A clean directory structure helps when using multiple worktrees:

~/projects/myapp/
  .bare/             # Bare repository (shared Git data)
  main/              # Worktree for main
  develop/           # Worktree for develop
  feature/
    user-auth/       # Worktree for feature/user-auth
    dashboard/       # Worktree for feature/dashboard
  review/
    pr-42/           # Temporary worktree for code review

Setting up a bare repository with worktrees

For a worktree-centric workflow, start with a bare clone:

# Clone as bare (no working directory)
git clone --bare git@github.com:user/myapp.git myapp/.bare

cd myapp

# Configure the bare repo to fetch all remote branches
git -C .bare config remote.origin.fetch "+refs/heads/*:refs/remotes/origin/*"
git -C .bare fetch origin

# Create worktrees for the branches you need
git -C .bare worktree add ../main main
git -C .bare worktree add ../develop develop

Now you have a clean structure where each branch is a separate directory, all sharing the same Git data in .bare/.

Important rules

One branch per worktree

You cannot have the same branch checked out in two worktrees:

# This fails if 'main' is already checked out somewhere
git worktree add ../another-main main
# fatal: 'main' is already checked out at '/Users/you/projects/main'

This prevents conflicting changes to the same branch. If you need to work on the same branch in two places, create a new branch from it.

Worktrees share refs

All worktrees share the same branches, tags, and remote refs. A commit made in any worktree is immediately visible in all others:

# In worktree A (on main)
git commit -m "update readme"

# In worktree B
git log main  # Shows the new commit immediately

Each worktree has its own staged changes

The index (staging area) is per-worktree. Staging a file in one worktree does not affect another.

Worktrees with submodules

If your project uses submodules, each worktree needs its own submodule checkout:

git worktree add ../review/pr-42 origin/feature-x
cd ../review/pr-42
git submodule update --init

Cleaning up

Periodically clean up stale worktree references (e.g., if you deleted a worktree directory manually):

git worktree prune

List and remove worktrees you no longer need:

git worktree list
git worktree remove ../review/pr-42
git worktree remove ../old-feature

Worktrees vs multiple clones

AspectWorktreesMultiple Clones
Disk spaceShared Git dataDuplicated Git data
Branch sharingImmediateRequires fetch/push
Setup timeInstantFull clone time
IsolationShared refs, separate working dirFully independent
SubmodulesNeed separate init per worktreeIndependent

Worktrees are better for temporary parallel work (reviews, hotfixes).
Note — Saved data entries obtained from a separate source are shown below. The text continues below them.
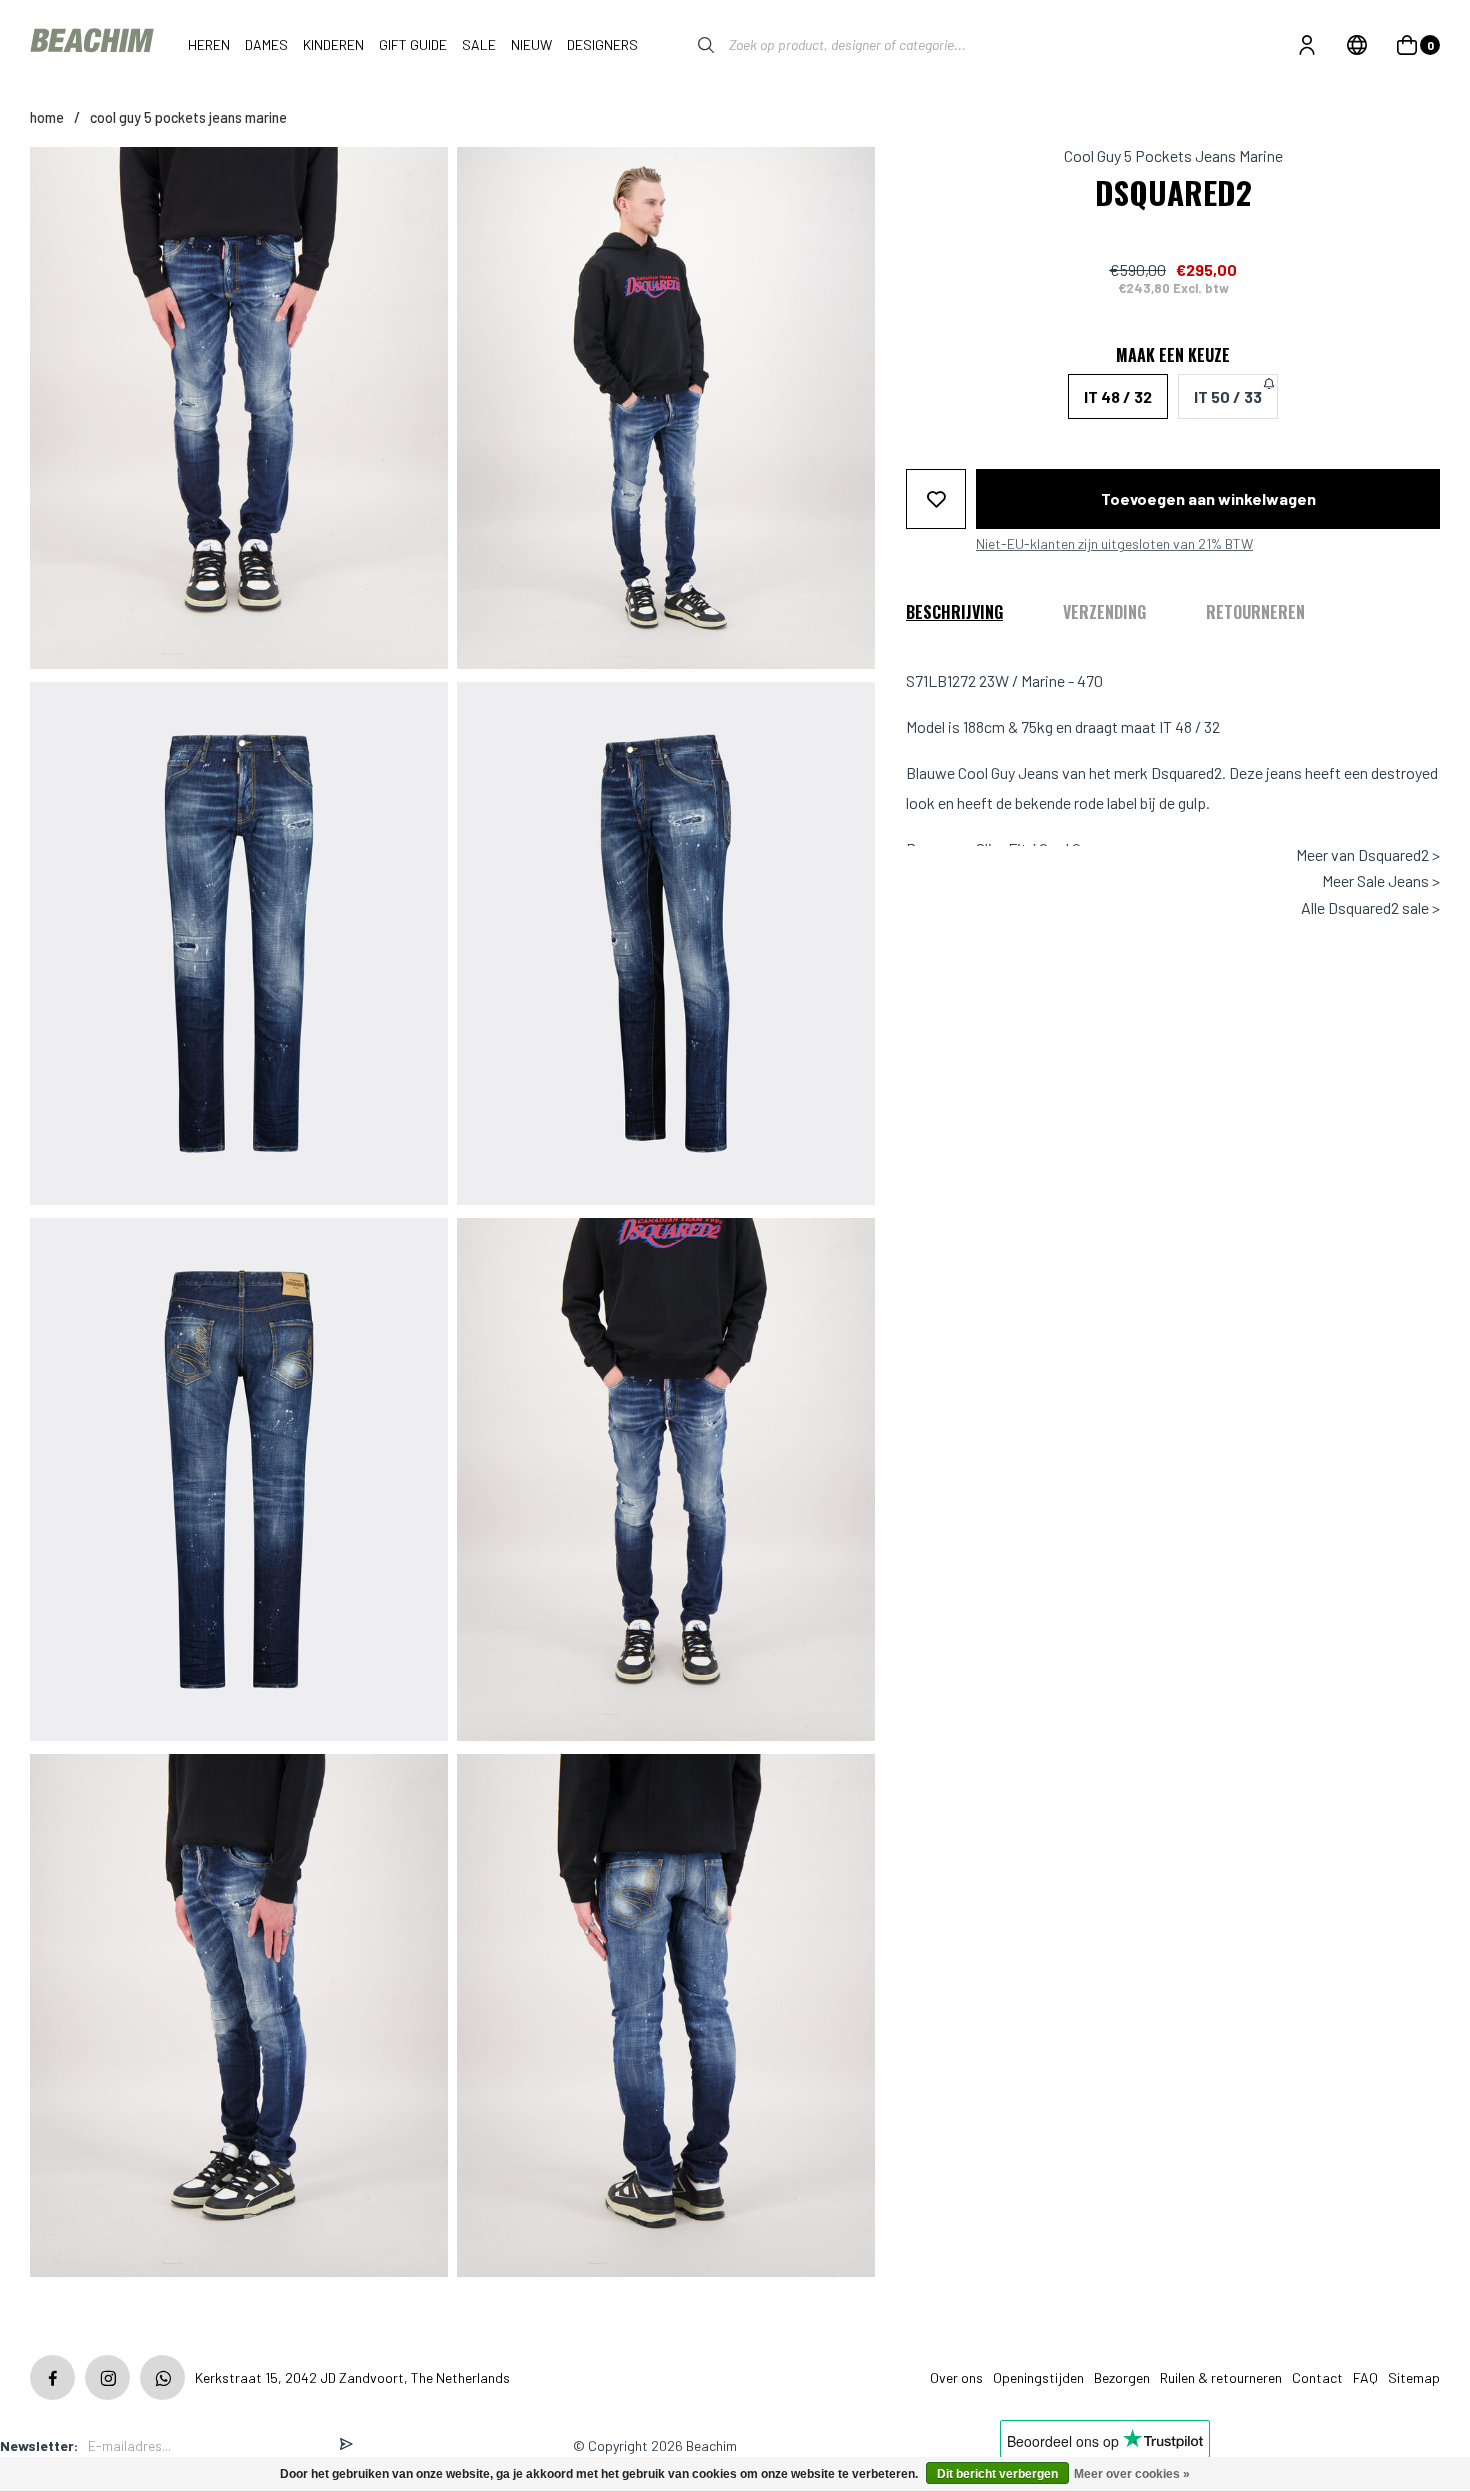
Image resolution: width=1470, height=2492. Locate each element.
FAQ (1365, 2377)
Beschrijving (954, 611)
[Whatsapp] (162, 2377)
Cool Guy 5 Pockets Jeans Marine (188, 117)
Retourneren (1255, 611)
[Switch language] (1357, 45)
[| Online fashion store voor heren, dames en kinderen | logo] (94, 44)
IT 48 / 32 (1118, 396)
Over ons (956, 2377)
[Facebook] (52, 2377)
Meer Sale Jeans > (1381, 881)
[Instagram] (107, 2377)
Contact (1317, 2377)
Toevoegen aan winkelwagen (1208, 498)
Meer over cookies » (1132, 2474)
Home (47, 117)
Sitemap (1414, 2377)
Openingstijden (1038, 2377)
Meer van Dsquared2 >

Multiple clones are better when you need full isolation (e.g., testing different Git configurations).

Tips

  • Name worktree directories after their purpose, not just the branch name. ../hotfix/ is clearer than ../fix-login-redirect/.
  • Remove worktrees when done. Leftover worktrees clutter the output of git worktree list and prevent reusing those branches.
  • Use git worktree prune if you delete a worktree directory manually without using git worktree remove.
  • Worktrees work with any Git hosting: GitHub, GitLab, Bitbucket, self-hosted — they are a local Git feature.

Summary

Git worktrees let you check out multiple branches simultaneously in separate directories, all sharing the same repository data. They eliminate the need for stashing and branch switching when you need to do parallel work. Create a worktree with git worktree add, use it for its purpose (review, hotfix, testing), and remove it with git worktree remove when done. For teams that frequently context-switch between branches, worktrees are a significant productivity improvement.